**** Records provided ****

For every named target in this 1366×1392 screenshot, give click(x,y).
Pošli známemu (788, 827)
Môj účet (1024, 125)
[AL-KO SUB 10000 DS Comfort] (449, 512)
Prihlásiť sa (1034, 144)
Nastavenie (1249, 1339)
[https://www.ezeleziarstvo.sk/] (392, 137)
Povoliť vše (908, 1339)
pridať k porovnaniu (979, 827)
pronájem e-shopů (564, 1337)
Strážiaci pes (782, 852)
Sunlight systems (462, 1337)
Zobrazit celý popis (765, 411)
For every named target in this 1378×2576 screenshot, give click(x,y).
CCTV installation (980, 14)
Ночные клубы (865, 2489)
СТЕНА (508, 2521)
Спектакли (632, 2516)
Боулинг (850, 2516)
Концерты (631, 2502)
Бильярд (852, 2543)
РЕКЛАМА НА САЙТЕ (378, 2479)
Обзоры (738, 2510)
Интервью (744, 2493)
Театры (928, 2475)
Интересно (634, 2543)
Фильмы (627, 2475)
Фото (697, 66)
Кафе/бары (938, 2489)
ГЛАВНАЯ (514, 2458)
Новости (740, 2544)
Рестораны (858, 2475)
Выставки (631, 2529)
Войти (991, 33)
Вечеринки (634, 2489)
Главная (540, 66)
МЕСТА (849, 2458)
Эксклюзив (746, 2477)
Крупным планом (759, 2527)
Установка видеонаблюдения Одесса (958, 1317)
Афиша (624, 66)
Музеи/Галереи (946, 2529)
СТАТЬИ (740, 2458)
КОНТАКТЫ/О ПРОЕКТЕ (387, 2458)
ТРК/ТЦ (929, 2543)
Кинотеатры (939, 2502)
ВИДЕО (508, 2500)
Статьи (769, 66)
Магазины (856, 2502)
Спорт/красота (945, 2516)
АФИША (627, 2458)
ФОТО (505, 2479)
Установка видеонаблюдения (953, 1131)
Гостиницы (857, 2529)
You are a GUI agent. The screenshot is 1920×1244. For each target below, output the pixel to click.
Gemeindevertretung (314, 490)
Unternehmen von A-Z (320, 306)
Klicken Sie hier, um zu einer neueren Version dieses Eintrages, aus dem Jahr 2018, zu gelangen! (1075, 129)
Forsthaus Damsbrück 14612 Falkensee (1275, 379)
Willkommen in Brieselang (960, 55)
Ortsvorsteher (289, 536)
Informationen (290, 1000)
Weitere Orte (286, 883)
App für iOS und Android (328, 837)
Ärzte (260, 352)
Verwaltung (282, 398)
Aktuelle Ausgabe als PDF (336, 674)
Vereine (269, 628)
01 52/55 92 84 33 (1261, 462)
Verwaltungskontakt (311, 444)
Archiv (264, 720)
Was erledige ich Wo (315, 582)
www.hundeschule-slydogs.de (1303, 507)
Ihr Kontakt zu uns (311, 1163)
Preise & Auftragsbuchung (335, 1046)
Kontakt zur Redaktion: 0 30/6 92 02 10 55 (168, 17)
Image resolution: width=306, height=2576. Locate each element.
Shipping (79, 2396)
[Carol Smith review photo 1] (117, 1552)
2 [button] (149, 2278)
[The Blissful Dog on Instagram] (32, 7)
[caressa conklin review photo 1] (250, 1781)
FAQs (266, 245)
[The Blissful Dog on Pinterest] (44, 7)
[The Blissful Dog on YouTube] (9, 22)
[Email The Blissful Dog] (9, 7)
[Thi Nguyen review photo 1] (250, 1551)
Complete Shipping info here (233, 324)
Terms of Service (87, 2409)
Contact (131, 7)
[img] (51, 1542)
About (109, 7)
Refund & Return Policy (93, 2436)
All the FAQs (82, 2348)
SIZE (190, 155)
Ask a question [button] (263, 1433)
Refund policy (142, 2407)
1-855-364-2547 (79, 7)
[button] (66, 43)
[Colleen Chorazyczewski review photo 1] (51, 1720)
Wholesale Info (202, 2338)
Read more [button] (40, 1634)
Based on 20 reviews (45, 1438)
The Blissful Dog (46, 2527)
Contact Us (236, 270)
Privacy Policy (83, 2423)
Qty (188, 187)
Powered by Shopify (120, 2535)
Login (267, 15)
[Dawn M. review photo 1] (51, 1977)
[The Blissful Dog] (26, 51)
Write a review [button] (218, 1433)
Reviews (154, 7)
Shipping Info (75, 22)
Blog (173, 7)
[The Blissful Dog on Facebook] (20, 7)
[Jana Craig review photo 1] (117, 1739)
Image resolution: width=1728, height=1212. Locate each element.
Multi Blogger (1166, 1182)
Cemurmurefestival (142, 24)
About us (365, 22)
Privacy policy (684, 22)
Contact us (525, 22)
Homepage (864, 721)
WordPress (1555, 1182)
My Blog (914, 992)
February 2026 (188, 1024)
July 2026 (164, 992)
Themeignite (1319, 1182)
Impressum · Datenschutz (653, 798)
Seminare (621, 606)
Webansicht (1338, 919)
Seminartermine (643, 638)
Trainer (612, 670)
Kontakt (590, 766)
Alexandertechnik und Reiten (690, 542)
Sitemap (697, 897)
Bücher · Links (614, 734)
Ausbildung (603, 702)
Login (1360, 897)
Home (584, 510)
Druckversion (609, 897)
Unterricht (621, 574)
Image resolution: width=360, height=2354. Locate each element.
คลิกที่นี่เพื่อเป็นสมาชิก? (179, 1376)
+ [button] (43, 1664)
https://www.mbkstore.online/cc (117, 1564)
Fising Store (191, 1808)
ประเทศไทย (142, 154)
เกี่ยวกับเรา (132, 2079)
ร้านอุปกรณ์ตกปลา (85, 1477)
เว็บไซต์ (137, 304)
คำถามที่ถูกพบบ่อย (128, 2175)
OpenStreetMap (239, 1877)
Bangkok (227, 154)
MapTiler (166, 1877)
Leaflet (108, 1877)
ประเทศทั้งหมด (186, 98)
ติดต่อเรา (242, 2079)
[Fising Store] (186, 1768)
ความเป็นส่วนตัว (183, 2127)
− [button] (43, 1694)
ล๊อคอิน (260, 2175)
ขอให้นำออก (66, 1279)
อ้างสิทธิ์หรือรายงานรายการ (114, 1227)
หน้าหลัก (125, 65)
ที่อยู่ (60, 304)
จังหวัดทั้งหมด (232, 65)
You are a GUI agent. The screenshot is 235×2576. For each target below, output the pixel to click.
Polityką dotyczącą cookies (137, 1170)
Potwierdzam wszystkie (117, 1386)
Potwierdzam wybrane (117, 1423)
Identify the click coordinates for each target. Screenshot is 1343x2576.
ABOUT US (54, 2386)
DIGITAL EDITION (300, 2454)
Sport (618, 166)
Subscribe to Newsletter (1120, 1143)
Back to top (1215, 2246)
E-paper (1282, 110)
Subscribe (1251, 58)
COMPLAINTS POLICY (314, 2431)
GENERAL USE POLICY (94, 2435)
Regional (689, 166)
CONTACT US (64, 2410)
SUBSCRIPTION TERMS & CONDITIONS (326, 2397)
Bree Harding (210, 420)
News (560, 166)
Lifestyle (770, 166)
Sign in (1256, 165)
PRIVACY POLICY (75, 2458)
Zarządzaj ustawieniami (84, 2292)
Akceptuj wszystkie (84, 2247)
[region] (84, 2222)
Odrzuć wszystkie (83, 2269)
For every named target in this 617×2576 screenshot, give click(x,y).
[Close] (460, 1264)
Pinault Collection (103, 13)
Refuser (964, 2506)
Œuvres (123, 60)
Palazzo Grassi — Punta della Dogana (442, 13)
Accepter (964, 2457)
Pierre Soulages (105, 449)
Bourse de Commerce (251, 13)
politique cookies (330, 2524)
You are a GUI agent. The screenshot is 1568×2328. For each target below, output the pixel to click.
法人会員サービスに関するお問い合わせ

****

_What the exercise asks:_ Of the lines in the data above, some may include the word "element"; state how many, with no added words.

_Solution:_ 3